There is a line below that contains "Nueva York (547, 1916)". Please reproduce it and all following lines exactly, through the final one.

(Screenshot grounding data)
..........

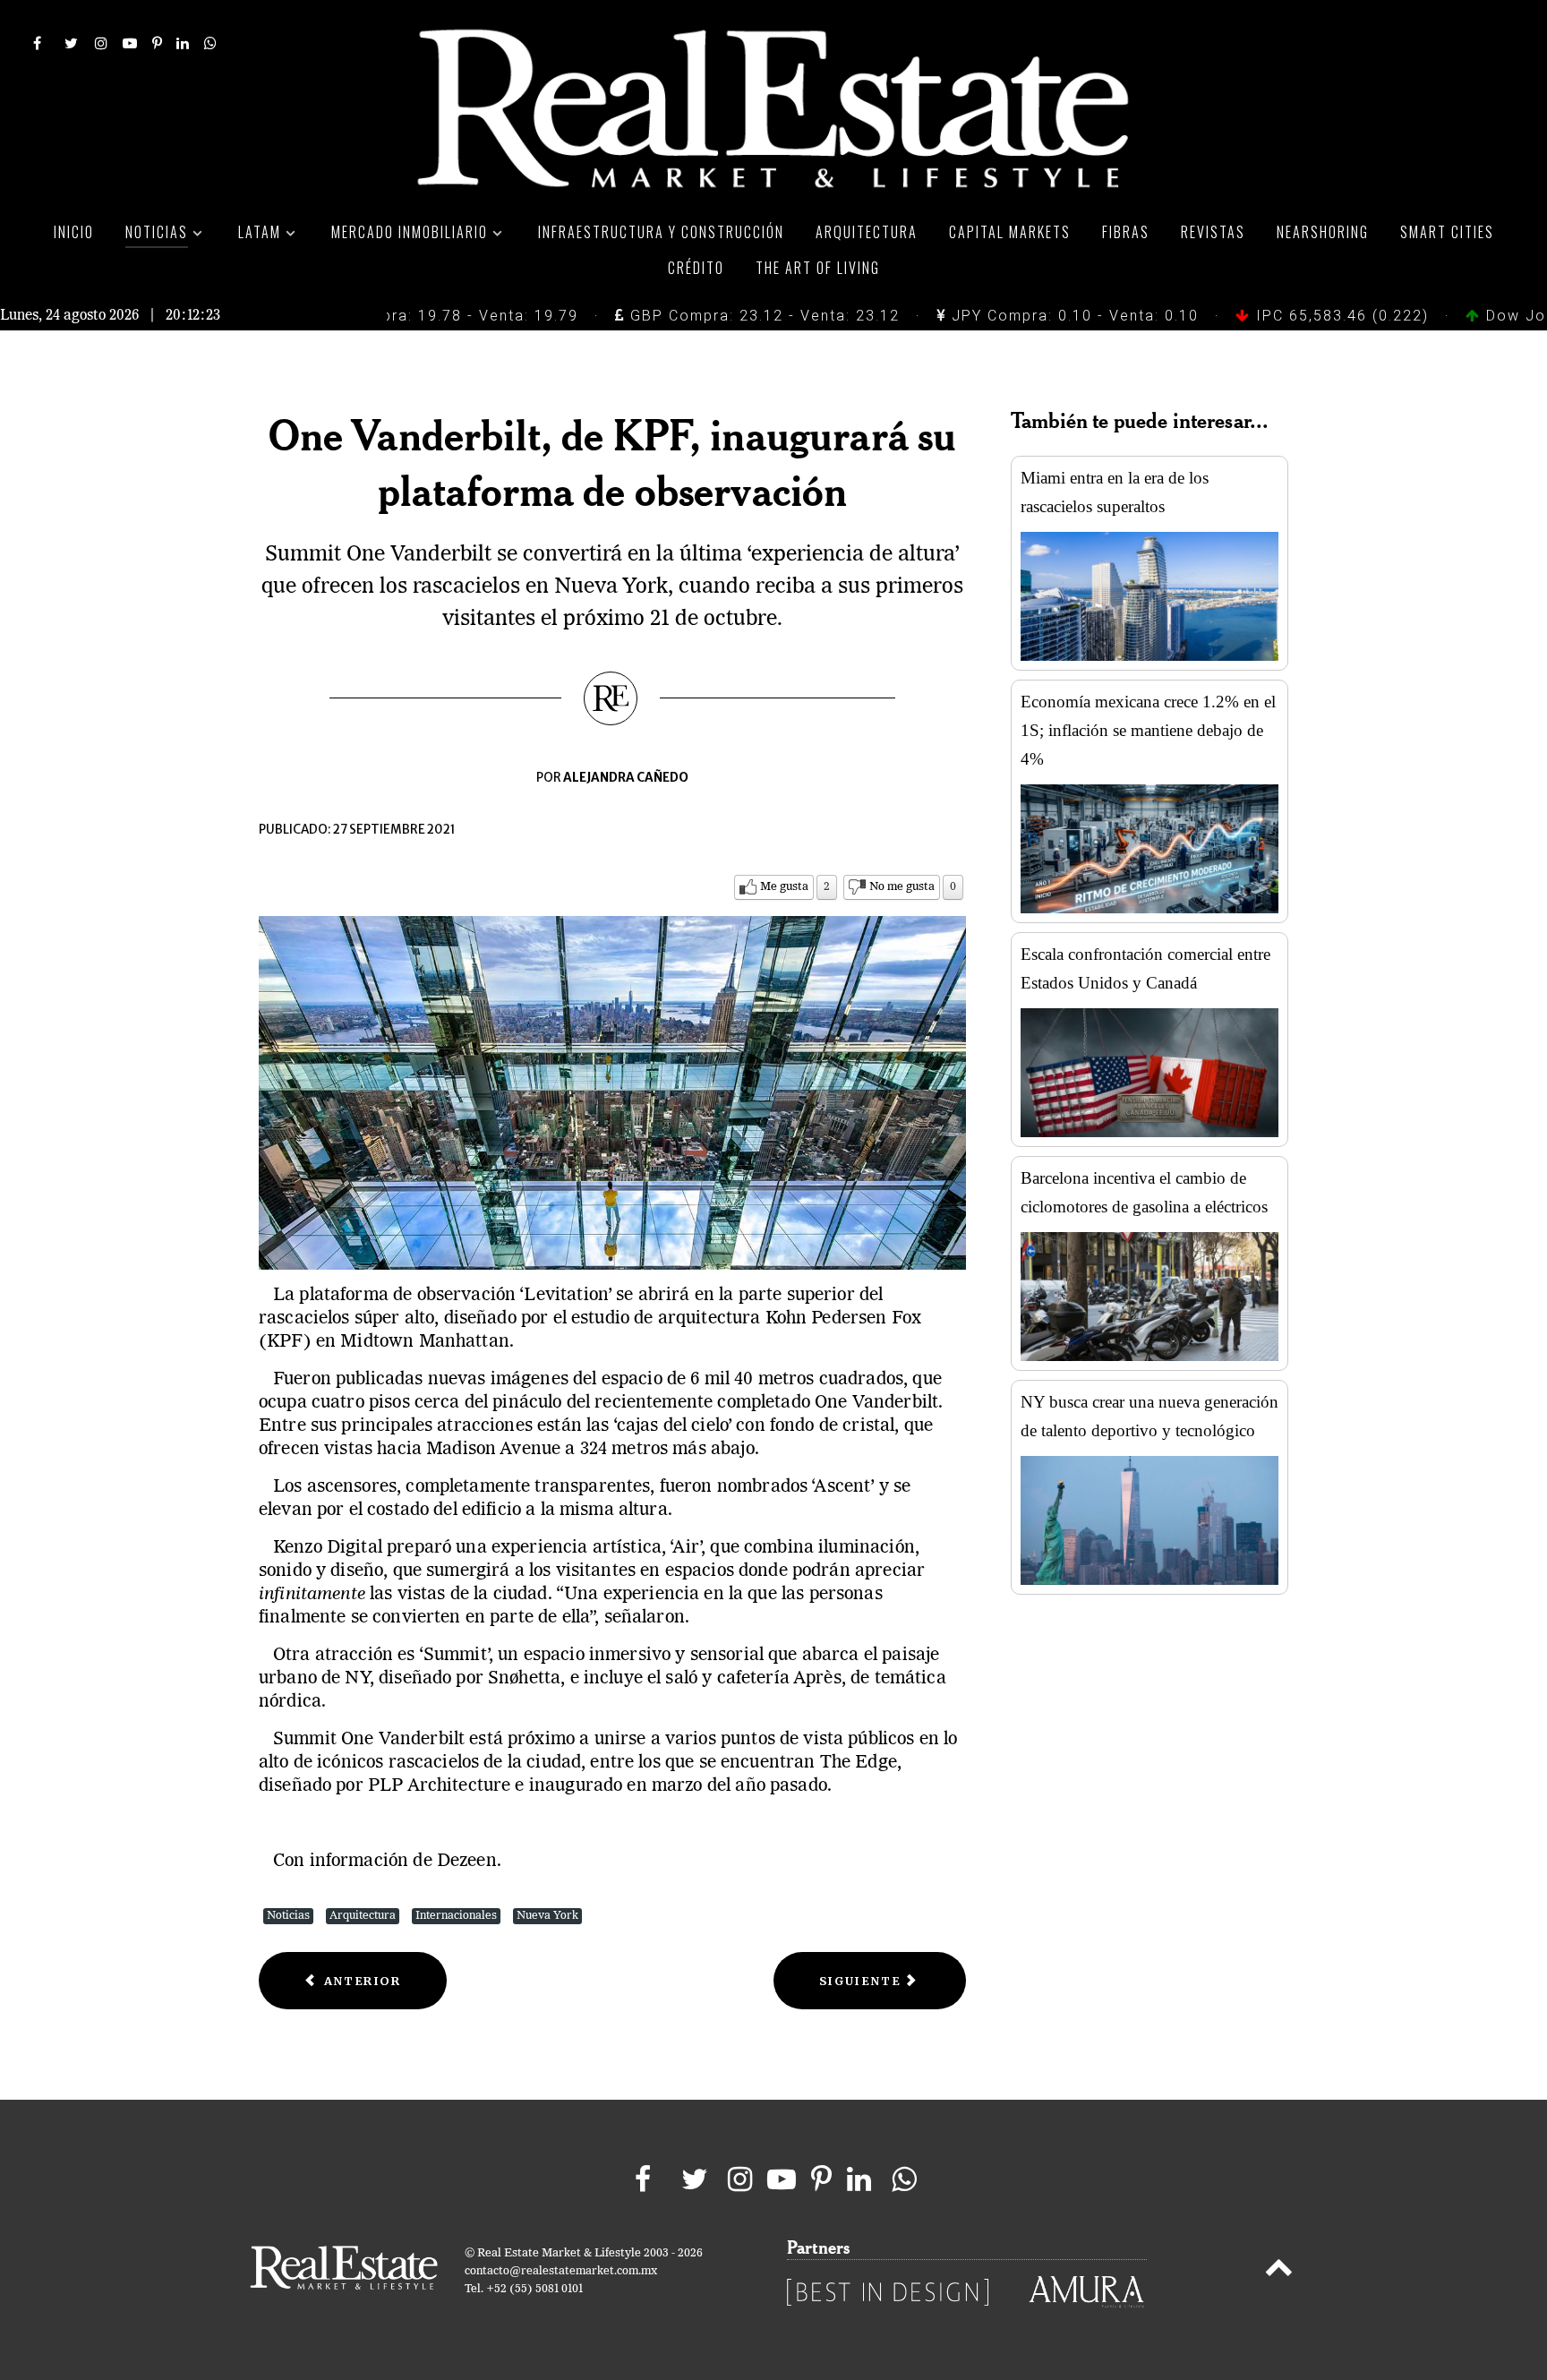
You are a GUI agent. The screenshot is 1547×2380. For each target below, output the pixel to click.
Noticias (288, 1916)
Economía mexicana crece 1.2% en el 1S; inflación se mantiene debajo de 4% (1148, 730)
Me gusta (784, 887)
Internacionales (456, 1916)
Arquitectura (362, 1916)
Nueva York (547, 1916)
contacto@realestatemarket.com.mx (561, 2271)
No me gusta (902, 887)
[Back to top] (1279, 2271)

..........

-- Answer space --
Nueva York (547, 1916)
contacto@realestatemarket.com.mx (561, 2271)
No me gusta (902, 887)
[Back to top] (1279, 2271)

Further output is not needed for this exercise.